In questi casi non ha senso impedirne la diffusione o limitarne l’applicazione proprio sul suolo coltivato. E’ proprio lì che va fatto. Semmai può essere di grande interesse prevedere un sistematico e duraturo monitoraggio, una ricerca pluriennale per verificare i risultati nel tempo. Sapere se l’erba medica si può coltivare per anni, se meglio prevedere comunque rotazioni, se davvero l’asparago cresce meglio all’ombra intermittente del solare. Sappiamo che certi terreni si adattano meglio a certe coltivazioni. Possiamo azzardare che l’abbinata tra coltivazione e suolo debba adattarsi alle diverse disposizioni dei pannelli, più o meno elevati, fissi o mobili, oppure bifacciali e disposti in verticale.
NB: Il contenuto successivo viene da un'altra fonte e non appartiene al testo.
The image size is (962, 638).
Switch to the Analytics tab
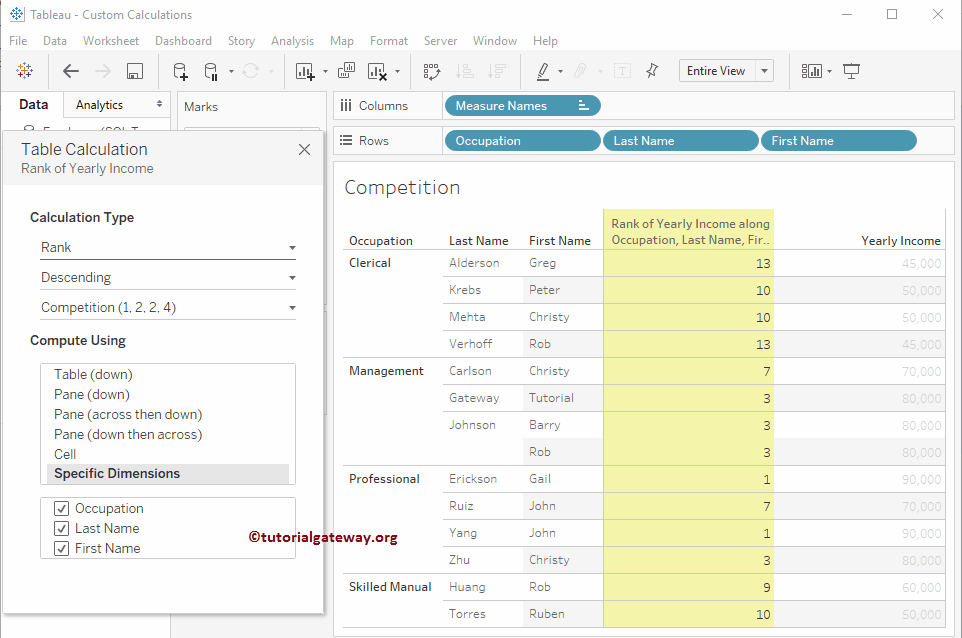(x=100, y=105)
Il futuro dell’agricoltura di qualità si progetta con lungimiranza tenendo insieme studio della terra, progetto fotovoltaico, evoluzione delle coltivazioni e cambiamenti climatici.

“Si finanzi così un report annuale che per vent’anni valuti i risultati agronomici dei diversi progetti lodigiani e favorisca la condivisione e la valutazione dei risultati”, hanno scritto quindi Andrea Sari e Andrea Poggio, rispettivamente presidente e segretario del circolo Legambiente, alla Provincia di Lodi, “Lo scopo è di orientare il buon sviluppo dell’agrivoltaico e dimostrare che può davvero migliorare l’ambiente e l’agricoltura. L’agrivolatico non è e non deve essere una scusa per abbandonare le coltivazioni.”
Ora la Provincia e i Comuni si vedono proporre progetti, anche di notevole estensione, senza avere la possibilità e le competenze necessarie per valutarne la validità e, soprattutto, l’efficacia nel tempo. Ebbene, se i primi dieci maggiori progetti finanziassero con appena cinque mila euro all’anno un istituto universitario, potrebbe nascere una ricerca di importanza decisiva e, insieme, un sistema virtuoso e partecipato di verifica che l’agrivoltaico non sia una finzione per smettere di coltivare. La dimostrazione che il reddito aggiuntivo derivato dall’energia prodotta si integra davvero con quello da raccolto. Una risposta ai problemi dell’agricoltura.